## Input
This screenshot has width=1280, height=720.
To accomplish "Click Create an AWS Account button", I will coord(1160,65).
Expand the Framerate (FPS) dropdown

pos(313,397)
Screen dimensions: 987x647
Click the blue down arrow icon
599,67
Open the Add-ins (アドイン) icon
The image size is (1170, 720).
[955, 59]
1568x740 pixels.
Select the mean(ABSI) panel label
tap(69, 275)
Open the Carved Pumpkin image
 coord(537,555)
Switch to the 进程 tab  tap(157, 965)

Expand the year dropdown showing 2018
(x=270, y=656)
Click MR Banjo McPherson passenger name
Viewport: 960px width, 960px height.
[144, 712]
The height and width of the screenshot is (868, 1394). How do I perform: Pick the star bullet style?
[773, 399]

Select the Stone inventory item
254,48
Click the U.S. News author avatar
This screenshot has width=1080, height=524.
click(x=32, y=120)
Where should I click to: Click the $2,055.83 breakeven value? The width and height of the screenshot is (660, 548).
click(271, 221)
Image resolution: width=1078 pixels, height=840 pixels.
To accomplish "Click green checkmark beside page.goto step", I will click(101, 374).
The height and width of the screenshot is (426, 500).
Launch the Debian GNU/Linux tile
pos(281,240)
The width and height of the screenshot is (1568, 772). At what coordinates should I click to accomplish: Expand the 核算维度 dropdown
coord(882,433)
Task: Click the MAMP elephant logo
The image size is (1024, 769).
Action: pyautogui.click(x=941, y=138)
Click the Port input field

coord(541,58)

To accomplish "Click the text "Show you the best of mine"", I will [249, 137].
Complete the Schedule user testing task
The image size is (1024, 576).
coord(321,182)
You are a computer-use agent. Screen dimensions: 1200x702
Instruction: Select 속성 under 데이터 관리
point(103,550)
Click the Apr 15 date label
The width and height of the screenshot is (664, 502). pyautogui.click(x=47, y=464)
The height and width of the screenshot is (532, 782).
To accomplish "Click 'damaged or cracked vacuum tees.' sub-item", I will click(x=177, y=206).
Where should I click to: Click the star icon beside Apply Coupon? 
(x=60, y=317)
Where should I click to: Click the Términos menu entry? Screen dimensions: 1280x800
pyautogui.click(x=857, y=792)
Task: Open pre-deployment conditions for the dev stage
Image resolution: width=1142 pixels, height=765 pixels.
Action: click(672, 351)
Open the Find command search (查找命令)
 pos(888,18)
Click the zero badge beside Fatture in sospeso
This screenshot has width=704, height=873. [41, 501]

## Try it
For every line of the listing, produce an identical copy.

## Completed task
This screenshot has width=1280, height=720.
To accomplish "Click Create an AWS Account button", I will coord(1160,65).
Expand the Framerate (FPS) dropdown

pos(313,397)
Screen dimensions: 987x647
Click the blue down arrow icon
599,67
Open the Add-ins (アドイン) icon
The image size is (1170, 720).
[955, 59]
1568x740 pixels.
Select the mean(ABSI) panel label
tap(69, 275)
Open the Carved Pumpkin image
 coord(537,555)
Switch to the 进程 tab  tap(157, 965)

Expand the year dropdown showing 2018
(x=270, y=656)
Click MR Banjo McPherson passenger name
Viewport: 960px width, 960px height.
[144, 712]
The height and width of the screenshot is (868, 1394). How do I perform: Pick the star bullet style?
[773, 399]

Select the Stone inventory item
254,48
Click the U.S. News author avatar
This screenshot has width=1080, height=524.
click(x=32, y=120)
Where should I click to: Click the $2,055.83 breakeven value? The width and height of the screenshot is (660, 548).
click(271, 221)
Image resolution: width=1078 pixels, height=840 pixels.
To accomplish "Click green checkmark beside page.goto step", I will click(101, 374).
The height and width of the screenshot is (426, 500).
Launch the Debian GNU/Linux tile
pos(281,240)
The width and height of the screenshot is (1568, 772). At what coordinates should I click to accomplish: Expand the 核算维度 dropdown
coord(882,433)
Task: Click the MAMP elephant logo
The image size is (1024, 769).
Action: pyautogui.click(x=941, y=138)
Click the Port input field

coord(541,58)

To accomplish "Click the text "Show you the best of mine"", I will [249, 137].
Complete the Schedule user testing task
The image size is (1024, 576).
coord(321,182)
You are a computer-use agent. Screen dimensions: 1200x702
Instruction: Select 속성 under 데이터 관리
point(103,550)
Click the Apr 15 date label
The width and height of the screenshot is (664, 502). pyautogui.click(x=47, y=464)
The height and width of the screenshot is (532, 782).
To accomplish "Click 'damaged or cracked vacuum tees.' sub-item", I will click(x=177, y=206).
Where should I click to: Click the star icon beside Apply Coupon? 
(x=60, y=317)
Where should I click to: Click the Términos menu entry? Screen dimensions: 1280x800
pyautogui.click(x=857, y=792)
Task: Open pre-deployment conditions for the dev stage
Image resolution: width=1142 pixels, height=765 pixels.
Action: click(672, 351)
Open the Find command search (查找命令)
 pos(888,18)
Click the zero badge beside Fatture in sospeso
This screenshot has width=704, height=873. [41, 501]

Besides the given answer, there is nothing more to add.